In 1998 states reached an agreement with the tobacco industry to pay for costs related to smoking and to help stop smoking. Over the years states would receive payments based on numbers of cigarettes sold. Most people knew the tobacco settlement was a lie. Dave Barry summarized the situation in 2002. Money a decade in the future is useless to a politician. Governments issued bonds backed by future settlement payments so they could spend the money now. Tobacco revenue is for whatever general revenue is for.

Chicago sold its parking meters to a private company for ten cents on the dollar, spent all the money, and now has to face 70 years of corporate abuse. When you feed a meter in 2079, you will not be paying for roads, cars, or transportation. You will be paying to balance the city’s 2009 budget.

The mortgage fraud settlement was supposed to compensate victims.The general funds of states seem to have been victims.

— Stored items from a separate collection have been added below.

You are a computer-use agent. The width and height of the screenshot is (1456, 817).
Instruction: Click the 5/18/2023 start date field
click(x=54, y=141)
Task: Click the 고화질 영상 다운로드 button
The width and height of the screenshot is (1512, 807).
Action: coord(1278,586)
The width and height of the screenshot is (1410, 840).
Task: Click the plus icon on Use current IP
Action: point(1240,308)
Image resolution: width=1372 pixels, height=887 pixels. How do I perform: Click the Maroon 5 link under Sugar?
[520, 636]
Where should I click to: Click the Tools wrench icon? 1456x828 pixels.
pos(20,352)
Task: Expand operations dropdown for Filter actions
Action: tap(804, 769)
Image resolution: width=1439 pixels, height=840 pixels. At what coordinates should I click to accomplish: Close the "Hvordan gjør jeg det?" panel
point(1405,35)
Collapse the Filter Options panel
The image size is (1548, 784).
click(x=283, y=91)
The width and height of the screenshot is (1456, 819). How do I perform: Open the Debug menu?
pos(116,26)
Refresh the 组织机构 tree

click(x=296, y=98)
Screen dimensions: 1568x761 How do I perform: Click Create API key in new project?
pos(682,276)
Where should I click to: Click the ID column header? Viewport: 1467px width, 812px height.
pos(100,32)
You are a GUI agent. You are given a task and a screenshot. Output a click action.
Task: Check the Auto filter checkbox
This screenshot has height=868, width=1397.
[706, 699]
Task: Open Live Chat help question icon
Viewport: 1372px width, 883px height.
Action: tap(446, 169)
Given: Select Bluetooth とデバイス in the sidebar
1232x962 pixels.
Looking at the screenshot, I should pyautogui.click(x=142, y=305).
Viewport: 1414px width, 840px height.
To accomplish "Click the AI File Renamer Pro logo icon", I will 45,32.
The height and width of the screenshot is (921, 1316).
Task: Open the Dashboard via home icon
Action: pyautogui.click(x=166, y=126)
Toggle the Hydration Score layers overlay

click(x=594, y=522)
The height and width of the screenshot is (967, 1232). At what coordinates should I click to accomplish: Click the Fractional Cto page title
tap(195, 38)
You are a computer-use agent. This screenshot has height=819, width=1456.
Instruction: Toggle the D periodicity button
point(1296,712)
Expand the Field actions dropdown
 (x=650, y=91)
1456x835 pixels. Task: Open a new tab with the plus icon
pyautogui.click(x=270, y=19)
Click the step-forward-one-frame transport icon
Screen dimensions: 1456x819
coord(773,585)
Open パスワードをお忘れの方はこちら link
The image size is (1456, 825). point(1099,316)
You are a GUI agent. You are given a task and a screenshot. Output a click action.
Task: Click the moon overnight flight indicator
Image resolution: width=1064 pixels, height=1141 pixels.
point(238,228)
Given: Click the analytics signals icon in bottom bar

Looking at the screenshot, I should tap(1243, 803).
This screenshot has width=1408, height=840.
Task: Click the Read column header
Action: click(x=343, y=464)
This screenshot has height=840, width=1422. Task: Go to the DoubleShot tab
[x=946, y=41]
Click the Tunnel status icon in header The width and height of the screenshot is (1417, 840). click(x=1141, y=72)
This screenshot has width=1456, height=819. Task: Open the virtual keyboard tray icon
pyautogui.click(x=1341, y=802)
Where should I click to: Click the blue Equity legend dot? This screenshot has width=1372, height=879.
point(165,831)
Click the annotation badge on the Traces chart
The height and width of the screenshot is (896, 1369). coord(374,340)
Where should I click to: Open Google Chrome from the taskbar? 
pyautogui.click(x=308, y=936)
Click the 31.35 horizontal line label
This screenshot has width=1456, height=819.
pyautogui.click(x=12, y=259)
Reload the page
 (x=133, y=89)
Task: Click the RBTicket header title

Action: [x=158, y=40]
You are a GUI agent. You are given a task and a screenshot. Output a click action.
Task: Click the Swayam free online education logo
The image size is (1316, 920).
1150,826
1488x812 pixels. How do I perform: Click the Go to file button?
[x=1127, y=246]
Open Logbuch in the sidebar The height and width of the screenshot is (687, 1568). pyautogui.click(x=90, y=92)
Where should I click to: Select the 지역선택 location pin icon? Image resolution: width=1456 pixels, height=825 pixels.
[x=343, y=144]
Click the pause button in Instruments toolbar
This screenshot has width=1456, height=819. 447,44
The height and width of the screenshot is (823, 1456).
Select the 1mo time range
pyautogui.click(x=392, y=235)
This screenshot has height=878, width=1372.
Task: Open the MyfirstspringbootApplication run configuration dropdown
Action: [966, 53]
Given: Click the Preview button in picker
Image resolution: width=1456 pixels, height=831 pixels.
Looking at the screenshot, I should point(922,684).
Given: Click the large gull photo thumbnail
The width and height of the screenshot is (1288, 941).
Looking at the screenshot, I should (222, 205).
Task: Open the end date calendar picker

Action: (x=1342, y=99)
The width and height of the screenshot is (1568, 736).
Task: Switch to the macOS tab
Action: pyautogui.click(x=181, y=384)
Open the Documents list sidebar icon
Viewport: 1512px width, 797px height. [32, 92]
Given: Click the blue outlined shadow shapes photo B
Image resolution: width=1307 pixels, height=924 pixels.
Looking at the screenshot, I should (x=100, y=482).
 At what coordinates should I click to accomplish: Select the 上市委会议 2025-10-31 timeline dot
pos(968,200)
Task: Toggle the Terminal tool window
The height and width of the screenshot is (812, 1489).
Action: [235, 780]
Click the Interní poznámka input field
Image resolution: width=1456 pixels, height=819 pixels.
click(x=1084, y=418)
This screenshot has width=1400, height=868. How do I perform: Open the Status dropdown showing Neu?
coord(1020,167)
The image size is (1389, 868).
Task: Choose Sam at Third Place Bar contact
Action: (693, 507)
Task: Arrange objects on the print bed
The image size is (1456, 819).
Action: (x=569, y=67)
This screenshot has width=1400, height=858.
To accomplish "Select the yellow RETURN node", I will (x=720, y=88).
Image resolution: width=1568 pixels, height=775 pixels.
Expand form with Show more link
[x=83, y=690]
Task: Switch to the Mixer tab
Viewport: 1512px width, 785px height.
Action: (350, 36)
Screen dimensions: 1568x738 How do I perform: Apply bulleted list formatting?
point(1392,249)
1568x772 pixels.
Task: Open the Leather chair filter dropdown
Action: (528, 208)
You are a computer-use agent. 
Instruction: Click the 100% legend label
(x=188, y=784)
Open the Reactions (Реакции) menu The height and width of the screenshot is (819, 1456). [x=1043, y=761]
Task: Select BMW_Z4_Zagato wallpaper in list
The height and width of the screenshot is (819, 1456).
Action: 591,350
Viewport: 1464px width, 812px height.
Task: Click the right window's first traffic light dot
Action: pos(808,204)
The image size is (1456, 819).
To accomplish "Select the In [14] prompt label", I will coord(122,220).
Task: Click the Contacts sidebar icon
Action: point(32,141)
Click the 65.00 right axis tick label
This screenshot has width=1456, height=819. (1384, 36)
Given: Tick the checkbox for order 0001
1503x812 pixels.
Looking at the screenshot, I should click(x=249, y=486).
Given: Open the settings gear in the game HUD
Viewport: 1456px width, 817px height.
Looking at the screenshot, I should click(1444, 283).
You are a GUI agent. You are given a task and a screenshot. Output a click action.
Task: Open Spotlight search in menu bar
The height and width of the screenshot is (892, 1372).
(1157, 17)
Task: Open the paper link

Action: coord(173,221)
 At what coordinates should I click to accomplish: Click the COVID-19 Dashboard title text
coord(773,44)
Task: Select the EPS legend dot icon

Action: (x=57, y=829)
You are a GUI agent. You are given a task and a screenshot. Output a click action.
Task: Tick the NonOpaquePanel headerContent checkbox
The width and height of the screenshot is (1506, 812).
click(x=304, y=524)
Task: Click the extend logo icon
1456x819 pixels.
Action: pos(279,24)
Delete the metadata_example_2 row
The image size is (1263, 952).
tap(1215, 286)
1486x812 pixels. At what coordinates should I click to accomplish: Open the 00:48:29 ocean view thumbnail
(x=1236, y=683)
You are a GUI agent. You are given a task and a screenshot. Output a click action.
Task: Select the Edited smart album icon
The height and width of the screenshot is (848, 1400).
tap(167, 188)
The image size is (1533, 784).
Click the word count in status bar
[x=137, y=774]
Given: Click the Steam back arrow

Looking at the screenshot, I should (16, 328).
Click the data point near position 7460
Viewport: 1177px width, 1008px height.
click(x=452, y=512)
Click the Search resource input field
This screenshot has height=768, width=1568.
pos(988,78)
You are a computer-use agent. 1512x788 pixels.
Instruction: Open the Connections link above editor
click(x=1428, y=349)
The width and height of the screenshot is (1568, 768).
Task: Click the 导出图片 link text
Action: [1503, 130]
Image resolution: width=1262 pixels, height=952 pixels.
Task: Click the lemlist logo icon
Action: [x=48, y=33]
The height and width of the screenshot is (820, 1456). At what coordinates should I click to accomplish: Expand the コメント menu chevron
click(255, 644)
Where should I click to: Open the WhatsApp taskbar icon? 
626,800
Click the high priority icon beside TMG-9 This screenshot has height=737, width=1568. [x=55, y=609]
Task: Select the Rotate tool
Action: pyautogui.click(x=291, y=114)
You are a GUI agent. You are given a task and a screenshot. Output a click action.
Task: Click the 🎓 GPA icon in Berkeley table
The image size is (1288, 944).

Several states have taxes on speeding tickets or license points. The fashionable name recently is “super speeder” fees “to pay for” traumacare. They don’t pay for anything. They go into the general fund. These fees are designed to evade constitutional limitations. Ticket revenue in parts of the South is earmarked for schoolchildren or must be shared with local governments. Surcharges and taxes on license points are general funds belonging to the state. An empty promise sold a tax increase.

Texas authorized red light cameras in communities that used the revenue for traffic safety programs. League City used the revenue for sniper rifles. Police aren’t using them to take out speeders or drunk drivers. They are toys.

Tax or fee?

One definition of a user fee, as distinct from a tax, is a charge paid by users of a service to cover the cost of providing it. User fees seem fair to voters and allow politicians to avoid the “tax” label.

Gas taxes are called user fees. You drive on a road, you burn gas, you pay gas tax, gax tax pays for the road. Sometimes they almost work that way. But not quite.

Originally the federal gas tax was purely for revenue. In 1956 Dwight Eisenhower had that revenue earmarked for roads. Ronald Reagan sent a penny to mass transit in 1982. George H. W. Bush sent 2.5 cents per gallon to the general fund in 1990. Bill Clinton sent 4.3 cents per gallon to the general fund in 1993 and Newt Gingrich gave it back to transportation in 1997. The true diversion of revenue is greater because the transportation fund pays for many billions of dollars of non-road projects. The entire transportation trust fund is an accounting tradition that could be revoked at any time.

The Massachusetts constitution used to require gas taxes to be spent on roads. An amendment allowed spending on mass transit instead. Court decisions allowed spending on non-motorized transportation. If we increase the gas tax it will be spent on a $2 billion railroad to carry 5,000 people per day while 50,000 people per day sit in traffic jams for want of a $500 million highway improvement project along the same corridor.

There is a link between gas tax revenue and road spending. The link is very flexible.

A politician asking for a gas tax increase for better roads is like a beggar asking you for $10 for food. Do you think he’ll go into the supermarket or the liquor store?

The telephone tax

I planned to open with the story of how the government taxed telephones to pay for a war we won a century ago. I found the truth more complicated. The tax was introduced in 1898 to pay for the Spanish-American war. If you believe Wikipedia the tax was repealed after America won the war. The tax was reinstated for WWI, repealed, and re-enacted forever in 1932. A decade ago people discovered a loophole. The law taxes charges that depend on distance. Modern plans use flat rate “minutes”. The government stopped collecting the tax. The perception that the tax was “to pay for the Spanish-American War” convinced Congress not to close the loophole.